Plaintiffs motion for partial summary judgment piercing the veil of GEFCS will be granted so that Soroof may proceed with its claims against GE Microgen and Plug Power. Defendants’ motion for summary judgment dismissing all claims against GE Microgen and Plug Power will be denied.

Conclusion

For the foregoing reasons, Defendants’ motion for judgment on the pleadings is granted as to Plaintiffs third, fourth, fifth and sixth causes of action. Plaintiffs first and second causes of action are dismissed without prejudice to repleading. Plaintiffs motion for sanctions and Defendants’ application for attorneys’ fees and costs are both denied. Plaintiffs motion for partial summary judgment is granted with regard to the piercing of the veil of GEFCS and is denied in all other respects. Defendants’ motion for summary judgment dismissing all claims against GEFCS is granted.
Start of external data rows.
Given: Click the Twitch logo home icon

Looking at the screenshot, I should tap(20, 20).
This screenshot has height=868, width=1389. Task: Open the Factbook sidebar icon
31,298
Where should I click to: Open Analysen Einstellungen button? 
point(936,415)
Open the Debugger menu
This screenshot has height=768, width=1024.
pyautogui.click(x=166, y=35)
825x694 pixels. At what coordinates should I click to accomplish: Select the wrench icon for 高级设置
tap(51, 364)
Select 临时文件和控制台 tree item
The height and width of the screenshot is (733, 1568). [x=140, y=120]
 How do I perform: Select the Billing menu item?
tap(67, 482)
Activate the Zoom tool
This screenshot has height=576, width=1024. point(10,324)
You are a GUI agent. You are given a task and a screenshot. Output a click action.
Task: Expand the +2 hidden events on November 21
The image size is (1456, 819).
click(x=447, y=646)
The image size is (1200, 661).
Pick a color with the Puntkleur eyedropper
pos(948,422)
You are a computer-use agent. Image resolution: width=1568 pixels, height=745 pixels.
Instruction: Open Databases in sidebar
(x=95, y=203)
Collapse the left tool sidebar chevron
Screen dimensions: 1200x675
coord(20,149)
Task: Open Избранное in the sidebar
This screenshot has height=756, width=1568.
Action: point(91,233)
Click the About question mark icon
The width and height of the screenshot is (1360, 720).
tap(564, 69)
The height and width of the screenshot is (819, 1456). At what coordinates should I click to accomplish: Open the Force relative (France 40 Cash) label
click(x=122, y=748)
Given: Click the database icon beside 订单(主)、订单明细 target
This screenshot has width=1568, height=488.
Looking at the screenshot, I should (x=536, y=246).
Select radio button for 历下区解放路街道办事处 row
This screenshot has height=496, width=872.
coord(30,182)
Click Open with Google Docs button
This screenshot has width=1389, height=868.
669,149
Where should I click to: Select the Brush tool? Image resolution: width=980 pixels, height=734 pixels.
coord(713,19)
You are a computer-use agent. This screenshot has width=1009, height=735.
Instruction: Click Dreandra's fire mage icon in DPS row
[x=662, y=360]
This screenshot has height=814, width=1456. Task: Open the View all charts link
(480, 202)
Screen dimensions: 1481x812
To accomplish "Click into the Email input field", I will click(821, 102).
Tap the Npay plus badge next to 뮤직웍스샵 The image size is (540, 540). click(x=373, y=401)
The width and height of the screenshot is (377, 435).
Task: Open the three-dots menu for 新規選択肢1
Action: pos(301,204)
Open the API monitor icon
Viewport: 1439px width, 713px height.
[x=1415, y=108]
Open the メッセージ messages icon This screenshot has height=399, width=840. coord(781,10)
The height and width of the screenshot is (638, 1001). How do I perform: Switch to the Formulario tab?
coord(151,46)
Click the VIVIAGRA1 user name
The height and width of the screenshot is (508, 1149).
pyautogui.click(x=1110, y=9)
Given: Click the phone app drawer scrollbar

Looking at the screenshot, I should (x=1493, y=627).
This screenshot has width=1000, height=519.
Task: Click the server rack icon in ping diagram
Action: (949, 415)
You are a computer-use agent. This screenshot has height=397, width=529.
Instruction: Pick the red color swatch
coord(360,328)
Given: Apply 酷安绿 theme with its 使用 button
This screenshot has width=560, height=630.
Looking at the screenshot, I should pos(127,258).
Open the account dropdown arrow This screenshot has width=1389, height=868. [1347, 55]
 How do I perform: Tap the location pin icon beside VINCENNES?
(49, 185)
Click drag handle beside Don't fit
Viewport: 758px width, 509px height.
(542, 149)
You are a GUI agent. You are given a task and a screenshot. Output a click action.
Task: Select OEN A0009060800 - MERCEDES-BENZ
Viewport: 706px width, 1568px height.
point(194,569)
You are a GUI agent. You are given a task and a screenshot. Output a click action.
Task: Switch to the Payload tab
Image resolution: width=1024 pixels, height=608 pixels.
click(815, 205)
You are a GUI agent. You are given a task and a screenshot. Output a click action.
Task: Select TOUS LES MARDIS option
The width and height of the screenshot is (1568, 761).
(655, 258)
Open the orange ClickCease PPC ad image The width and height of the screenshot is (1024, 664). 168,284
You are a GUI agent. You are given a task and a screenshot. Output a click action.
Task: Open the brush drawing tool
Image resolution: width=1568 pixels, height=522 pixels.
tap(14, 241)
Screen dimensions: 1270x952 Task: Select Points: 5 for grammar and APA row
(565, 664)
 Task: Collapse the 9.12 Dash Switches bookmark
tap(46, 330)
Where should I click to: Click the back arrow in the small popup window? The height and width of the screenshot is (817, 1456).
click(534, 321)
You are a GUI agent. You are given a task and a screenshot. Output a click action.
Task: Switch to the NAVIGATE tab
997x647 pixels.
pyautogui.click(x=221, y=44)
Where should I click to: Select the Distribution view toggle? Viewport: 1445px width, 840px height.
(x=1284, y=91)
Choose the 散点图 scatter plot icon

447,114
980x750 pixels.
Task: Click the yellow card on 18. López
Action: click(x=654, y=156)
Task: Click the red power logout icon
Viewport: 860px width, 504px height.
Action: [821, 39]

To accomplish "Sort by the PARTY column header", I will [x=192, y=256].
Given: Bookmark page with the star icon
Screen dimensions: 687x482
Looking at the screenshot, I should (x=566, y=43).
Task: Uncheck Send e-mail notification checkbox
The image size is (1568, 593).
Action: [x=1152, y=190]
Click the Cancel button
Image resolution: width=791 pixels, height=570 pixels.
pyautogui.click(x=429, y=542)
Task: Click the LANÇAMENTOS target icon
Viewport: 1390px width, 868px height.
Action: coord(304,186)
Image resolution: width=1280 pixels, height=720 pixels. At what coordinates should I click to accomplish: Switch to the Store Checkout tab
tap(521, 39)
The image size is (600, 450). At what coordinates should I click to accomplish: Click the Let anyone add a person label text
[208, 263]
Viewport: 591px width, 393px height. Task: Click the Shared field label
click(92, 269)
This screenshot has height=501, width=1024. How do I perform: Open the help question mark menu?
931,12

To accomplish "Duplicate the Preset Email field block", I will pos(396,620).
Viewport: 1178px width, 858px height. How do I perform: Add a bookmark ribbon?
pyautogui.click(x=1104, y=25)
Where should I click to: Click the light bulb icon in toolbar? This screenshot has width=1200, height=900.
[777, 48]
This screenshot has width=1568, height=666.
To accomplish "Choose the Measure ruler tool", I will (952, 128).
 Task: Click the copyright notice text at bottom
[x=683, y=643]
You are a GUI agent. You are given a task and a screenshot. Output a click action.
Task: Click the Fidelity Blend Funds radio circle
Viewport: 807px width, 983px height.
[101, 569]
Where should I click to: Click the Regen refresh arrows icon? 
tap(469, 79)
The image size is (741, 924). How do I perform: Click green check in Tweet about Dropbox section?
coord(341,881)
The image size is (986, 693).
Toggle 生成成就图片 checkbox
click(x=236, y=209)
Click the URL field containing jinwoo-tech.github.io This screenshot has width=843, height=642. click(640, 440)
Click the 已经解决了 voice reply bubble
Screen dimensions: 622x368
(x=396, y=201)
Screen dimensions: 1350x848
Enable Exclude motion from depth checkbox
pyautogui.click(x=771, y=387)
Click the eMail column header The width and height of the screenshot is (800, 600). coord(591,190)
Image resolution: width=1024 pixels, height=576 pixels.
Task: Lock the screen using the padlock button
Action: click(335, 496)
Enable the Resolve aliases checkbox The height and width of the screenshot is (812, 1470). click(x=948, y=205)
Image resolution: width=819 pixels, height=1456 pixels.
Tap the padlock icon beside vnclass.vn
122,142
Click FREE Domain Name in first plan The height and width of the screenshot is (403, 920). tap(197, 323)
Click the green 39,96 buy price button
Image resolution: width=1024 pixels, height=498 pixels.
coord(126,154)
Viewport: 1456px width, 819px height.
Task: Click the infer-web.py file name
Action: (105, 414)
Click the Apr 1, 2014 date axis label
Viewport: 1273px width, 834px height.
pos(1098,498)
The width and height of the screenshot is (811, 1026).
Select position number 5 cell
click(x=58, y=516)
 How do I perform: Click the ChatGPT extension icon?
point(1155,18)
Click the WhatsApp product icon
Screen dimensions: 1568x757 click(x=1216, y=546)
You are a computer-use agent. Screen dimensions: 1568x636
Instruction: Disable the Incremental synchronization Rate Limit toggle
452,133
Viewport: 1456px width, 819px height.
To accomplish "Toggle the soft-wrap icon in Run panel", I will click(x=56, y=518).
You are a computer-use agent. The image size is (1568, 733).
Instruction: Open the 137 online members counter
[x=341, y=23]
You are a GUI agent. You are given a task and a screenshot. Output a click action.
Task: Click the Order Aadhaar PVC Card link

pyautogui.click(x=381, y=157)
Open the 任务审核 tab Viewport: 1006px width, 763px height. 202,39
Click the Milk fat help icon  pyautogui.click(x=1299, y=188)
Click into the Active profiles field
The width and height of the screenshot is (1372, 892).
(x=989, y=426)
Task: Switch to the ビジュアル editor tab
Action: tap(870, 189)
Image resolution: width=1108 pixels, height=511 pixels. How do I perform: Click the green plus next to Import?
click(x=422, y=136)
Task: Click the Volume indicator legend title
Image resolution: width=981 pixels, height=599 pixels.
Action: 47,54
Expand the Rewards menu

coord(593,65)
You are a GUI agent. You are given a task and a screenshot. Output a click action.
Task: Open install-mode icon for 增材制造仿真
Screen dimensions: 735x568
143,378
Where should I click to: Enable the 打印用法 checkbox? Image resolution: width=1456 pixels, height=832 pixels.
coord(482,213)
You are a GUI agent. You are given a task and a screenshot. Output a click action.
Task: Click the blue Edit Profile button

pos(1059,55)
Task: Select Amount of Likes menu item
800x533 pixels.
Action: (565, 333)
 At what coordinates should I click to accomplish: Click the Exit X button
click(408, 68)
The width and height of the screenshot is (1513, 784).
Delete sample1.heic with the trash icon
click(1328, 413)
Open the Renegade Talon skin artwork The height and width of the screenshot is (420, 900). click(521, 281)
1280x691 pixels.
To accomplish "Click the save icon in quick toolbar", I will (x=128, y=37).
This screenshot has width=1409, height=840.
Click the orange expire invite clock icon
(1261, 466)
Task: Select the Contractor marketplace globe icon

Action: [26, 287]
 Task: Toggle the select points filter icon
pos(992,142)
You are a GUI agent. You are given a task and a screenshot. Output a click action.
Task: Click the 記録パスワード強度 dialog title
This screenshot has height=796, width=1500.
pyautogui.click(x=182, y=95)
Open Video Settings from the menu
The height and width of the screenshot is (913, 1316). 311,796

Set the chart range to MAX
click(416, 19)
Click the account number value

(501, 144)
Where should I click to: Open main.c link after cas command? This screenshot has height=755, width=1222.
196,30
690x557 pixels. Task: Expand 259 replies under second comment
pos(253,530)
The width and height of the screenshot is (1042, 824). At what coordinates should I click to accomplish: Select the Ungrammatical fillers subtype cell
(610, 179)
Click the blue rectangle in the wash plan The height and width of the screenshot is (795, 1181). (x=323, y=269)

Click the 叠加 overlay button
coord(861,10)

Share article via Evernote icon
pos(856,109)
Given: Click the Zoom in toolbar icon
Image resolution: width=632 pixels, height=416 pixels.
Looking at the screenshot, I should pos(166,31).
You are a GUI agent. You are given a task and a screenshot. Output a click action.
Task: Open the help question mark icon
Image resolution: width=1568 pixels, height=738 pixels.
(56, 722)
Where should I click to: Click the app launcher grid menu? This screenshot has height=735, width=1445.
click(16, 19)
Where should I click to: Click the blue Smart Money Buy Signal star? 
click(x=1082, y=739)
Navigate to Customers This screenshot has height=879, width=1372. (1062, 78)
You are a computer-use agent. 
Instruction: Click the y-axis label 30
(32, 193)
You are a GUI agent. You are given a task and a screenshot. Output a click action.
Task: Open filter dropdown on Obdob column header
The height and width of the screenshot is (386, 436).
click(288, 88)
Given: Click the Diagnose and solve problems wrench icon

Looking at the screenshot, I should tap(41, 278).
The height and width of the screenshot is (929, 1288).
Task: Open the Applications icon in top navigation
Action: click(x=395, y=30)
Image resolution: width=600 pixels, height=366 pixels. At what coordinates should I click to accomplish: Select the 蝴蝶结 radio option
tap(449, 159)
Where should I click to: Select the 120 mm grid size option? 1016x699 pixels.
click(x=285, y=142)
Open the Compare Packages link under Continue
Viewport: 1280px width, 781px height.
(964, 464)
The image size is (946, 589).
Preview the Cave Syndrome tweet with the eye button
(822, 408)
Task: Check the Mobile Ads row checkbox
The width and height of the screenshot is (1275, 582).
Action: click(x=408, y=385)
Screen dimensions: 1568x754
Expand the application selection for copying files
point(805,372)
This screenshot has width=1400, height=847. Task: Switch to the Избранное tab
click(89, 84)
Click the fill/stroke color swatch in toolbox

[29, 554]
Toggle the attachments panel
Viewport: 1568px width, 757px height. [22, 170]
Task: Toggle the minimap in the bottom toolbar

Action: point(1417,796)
Defendants’ motion for summary judgment dismissing all claims against GE Microgen and Plug Power is denied.
Any amended complaint repleading the first and second causes of action must be filed by February 10, 2012. Failure to file a timely amended pleading will result in the dismissal of Plaintiffs Complaint in its entirety, with prejudice and without further advance notice.
If an amended complaint is timely filed, the parties must meet with Magistrate Judge Francis to discuss the possibility of settlement and any outstanding pretrial matters.
This Memorandum Opinion and Order resolves docket entry numbers 45, 74, 87 and 91.
SO ORDERED.

. Soroof asserts that GE Microgen, Inc., and Plug Power, Inc., are also liable for these contractual breaches as alter egos of GEFCS. (Compl. ¶ 37.)

. "Defendants’ position is that the filing of the arbitration did not toll the statute of limitations [but] for the purposes of this motion, Defendants assume that the July 2008 arbitration filing did toll the statute." (Defs.’ Reply Mem. of L. in Support of Mot. for J. on the Pleadings 2.)